Are Arabic Benchmarks Reliable? QIMMA's Quality-First Approach to LLM Evaluation

arXiv cs.CL / 4/7/2026

📰 NewsDeveloper Stack & InfrastructureIdeas & Deep AnalysisTools & Practical UsageModels & Research

Key Points

  • The paper introduces QIMMA, a quality-assured Arabic LLM leaderboard that validates benchmark quality as a first-class step rather than relying on existing benchmarks unchanged.
  • QIMMA uses a multi-model evaluation pipeline that combines automated LLM judgment with human review to identify and fix systematic issues in established Arabic benchmark data.
  • The resulting evaluation suite covers multiple domains and tasks with over 52k samples, grounded mainly in native Arabic content (with code tasks treated as language-agnostic).
  • QIMMA emphasizes reproducibility through transparent implementation (LightEval, EvalPlus) and by publicly releasing per-sample inference outputs to support community extension.

Abstract

We present QIMMA, a quality-assured Arabic LLM leaderboard that places systematic benchmark validation at its core.

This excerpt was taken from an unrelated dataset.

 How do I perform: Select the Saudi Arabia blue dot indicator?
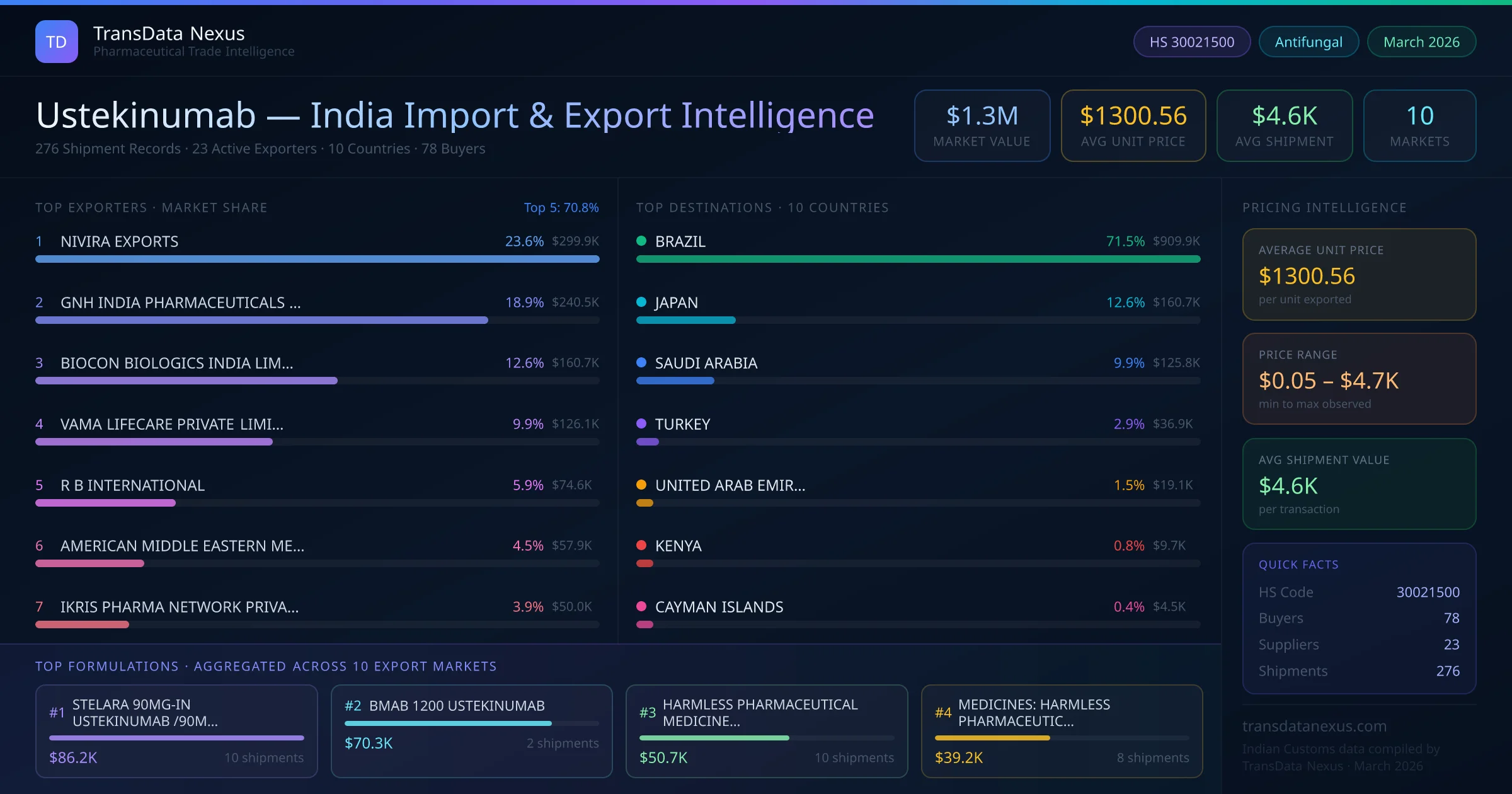(x=641, y=362)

Rather than aggregating existing resources as-is, QIMMA applies a multi-model assessment pipeline combining automated LLM judgment with human review to surface and resolve systematic quality issues in well-established Arabic benchmarks before evaluation. The result is a curated, multi-domain, multi-task evaluation suite of over 52k samples, grounded predominantly in native Arabic content; code evaluation tasks are the sole exception, as they are inherently language-agnostic. Transparent implementation via LightEval, EvalPlus and public release of per-sample inference outputs make QIMMA a reproducible and community-extensible foundation for Arabic NLP evaluation.